З життя
Легкость в приливе тяжести

**Невесомая тяжесть**
С первого взгляда никто и не подумал бы, что у Виктора Сергеевича что-то не так. Высокий, крепкий, с подчёркнутой аккуратностью в каждом жесте, он выглядел как человек, у которого всё схвачено. Одежда — всегда безукоризненная: тёмный драповый пиджак, отглаженные рубашки, туфли, начищенные до блеска. Каждое утро начиналось одинаково: чашка крепкого кофе из знакомой булочной на Невском, едва заметный кивок продавщице, привыкшей к его визитам, затем пробежка вдоль Фонтанки, где он неизменно встречал одного и того же седого старика в кепке-«аэродроме», неторопливо бредущего своим привычным маршрутом. Потом — работа в архитектурной мастерской, где он вычерчивал проекты с такой точностью, будто пытался выстроить себе нерушимый бастион без единой щели. Всё было как по линейке. Кроме одного.

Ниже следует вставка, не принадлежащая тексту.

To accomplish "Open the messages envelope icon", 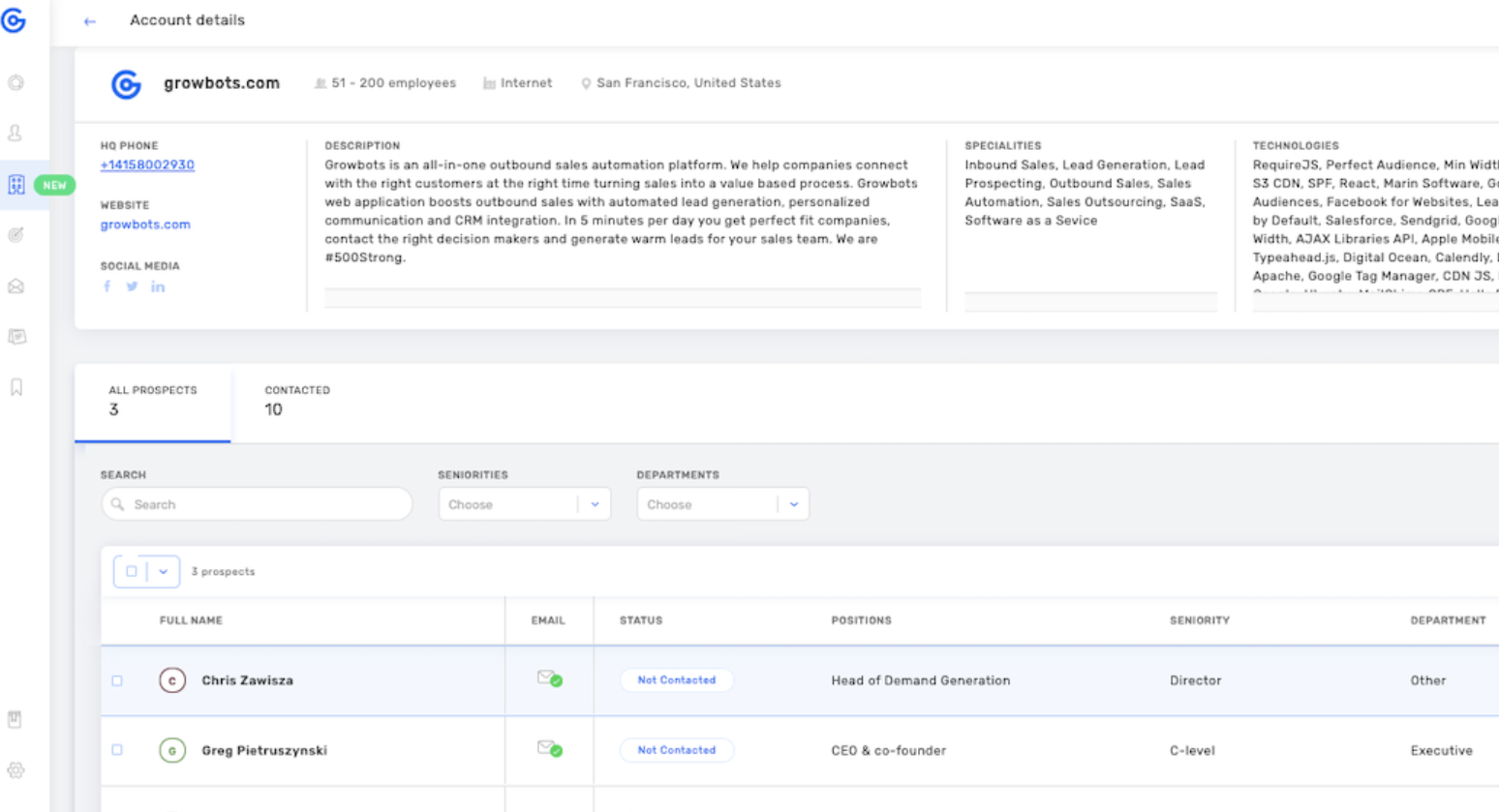I will coord(15,286).
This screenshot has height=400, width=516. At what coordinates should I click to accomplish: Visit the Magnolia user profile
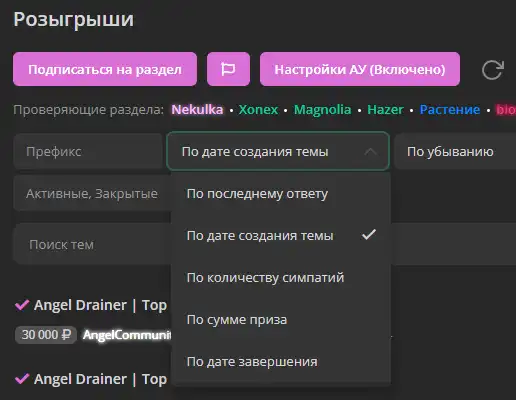click(322, 109)
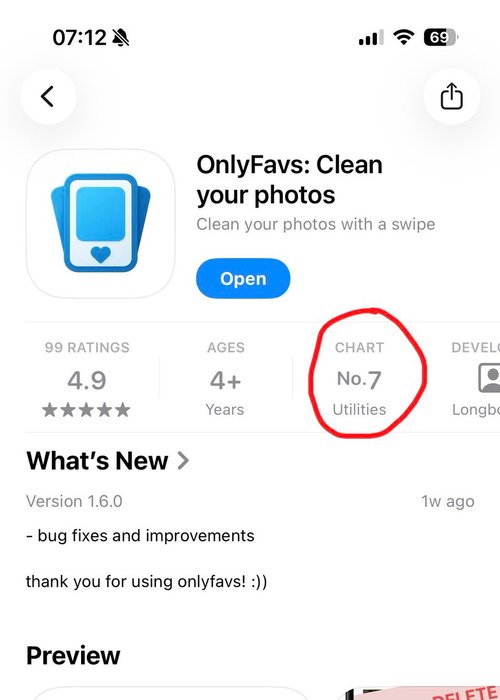Tap the 99 Ratings 4.9 section

pyautogui.click(x=87, y=379)
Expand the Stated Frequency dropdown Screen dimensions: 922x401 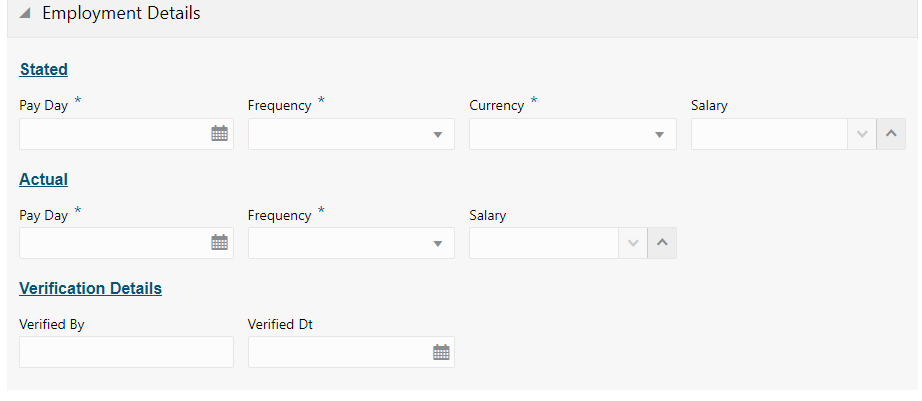click(x=437, y=134)
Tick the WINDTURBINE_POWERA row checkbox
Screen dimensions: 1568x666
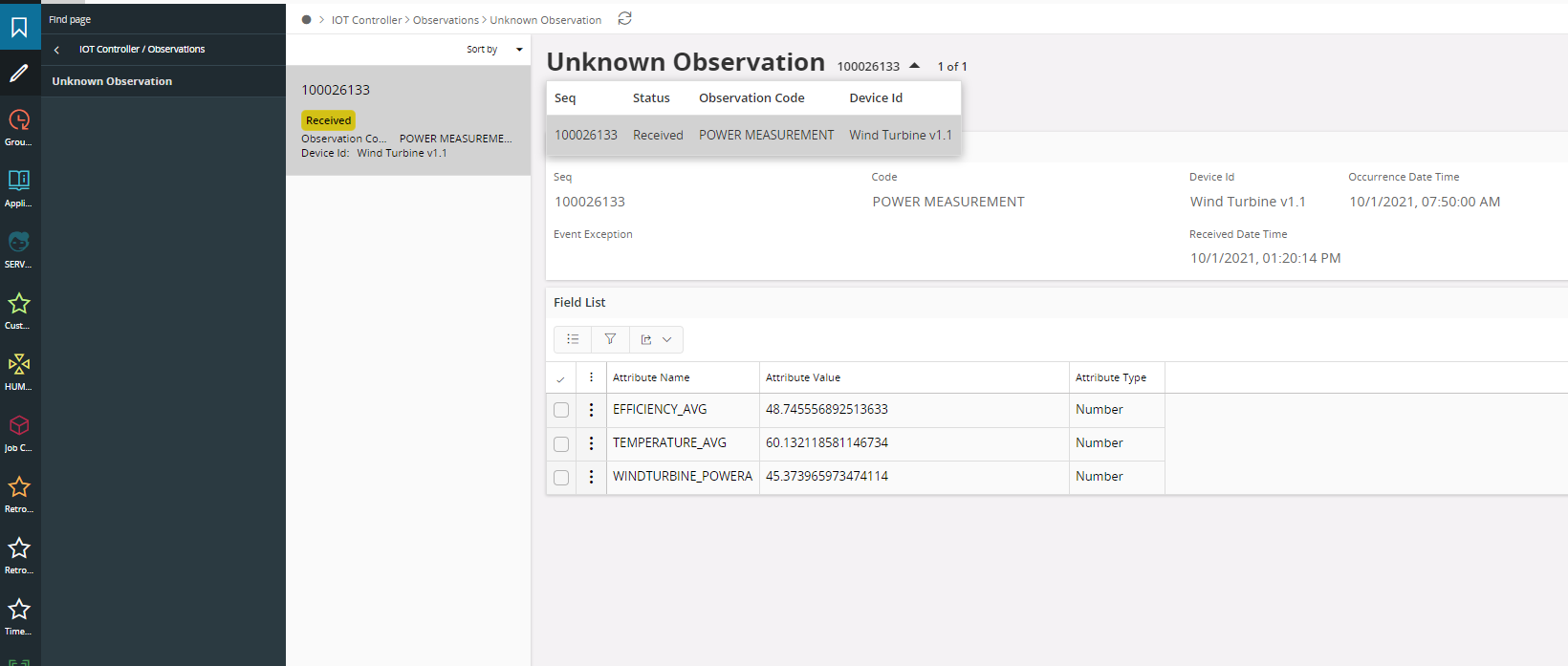point(561,477)
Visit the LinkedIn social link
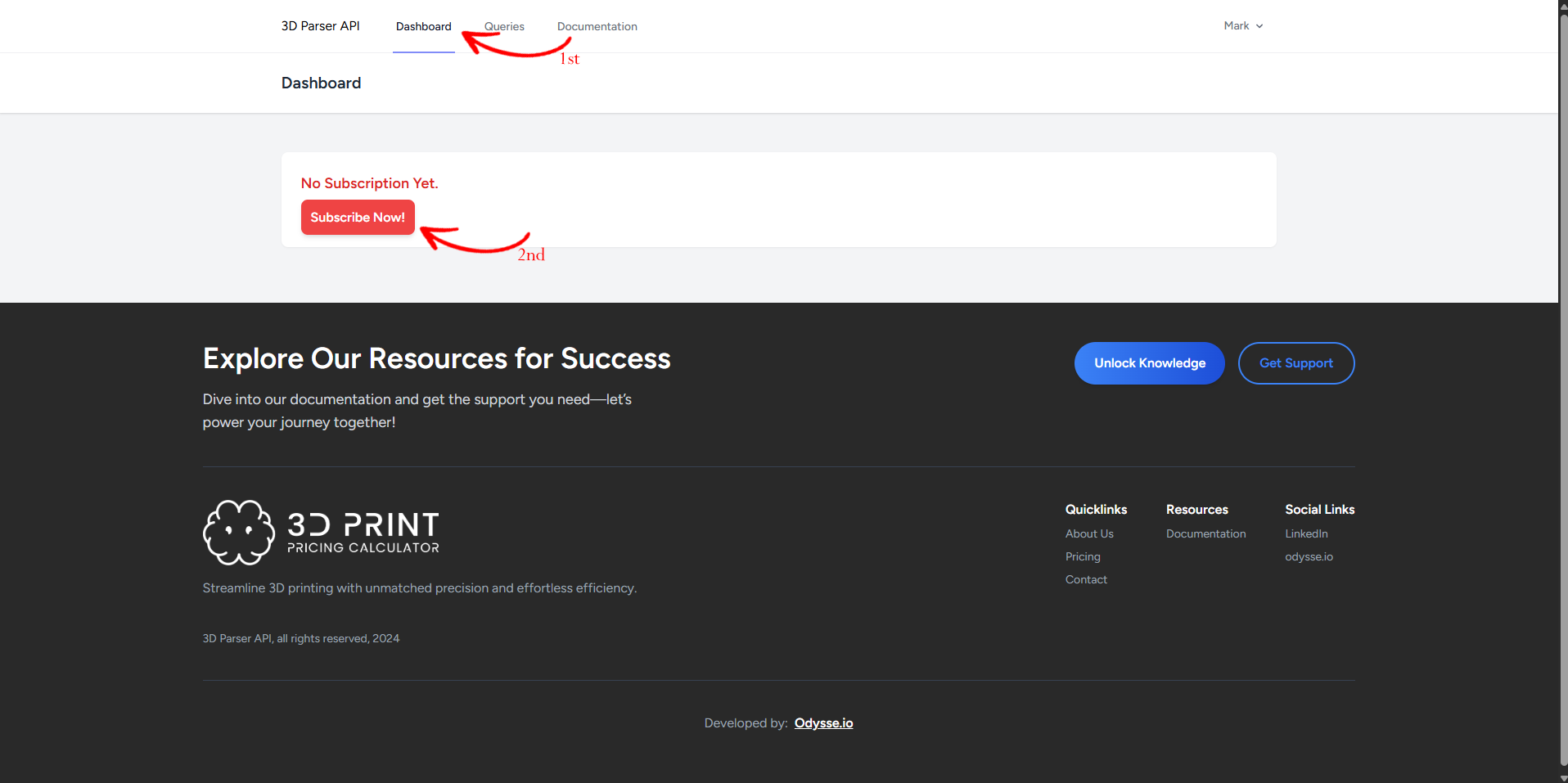The height and width of the screenshot is (783, 1568). [x=1306, y=533]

По утрам его грудь сжимало, будто на неё положили промёрзший булыжник. Не боль — просто тяжесть, не дающая вдохнуть полной грудью. Не телесная, а какая-то глубинная, будто воздух пропитался ртутью, а в нём растворилась тоска — без названия, без причины. Мир вокруг оставался прежним: те же дома, те же лица, тот же ритм. Но в привычной обыденности таилось что-то зловещее, словно каждый день повторялся не по воле, а по инерции, от которой не уйти. Виктор привык не говорить об этом. «Просто переутомился», — отмахивался он, избегая собственного отражения в зеркале. Или, на крайний случай, «магнитные бури». Это было проще, чем копаться в правде. В какой именно — он не знал. Или боялся узнать.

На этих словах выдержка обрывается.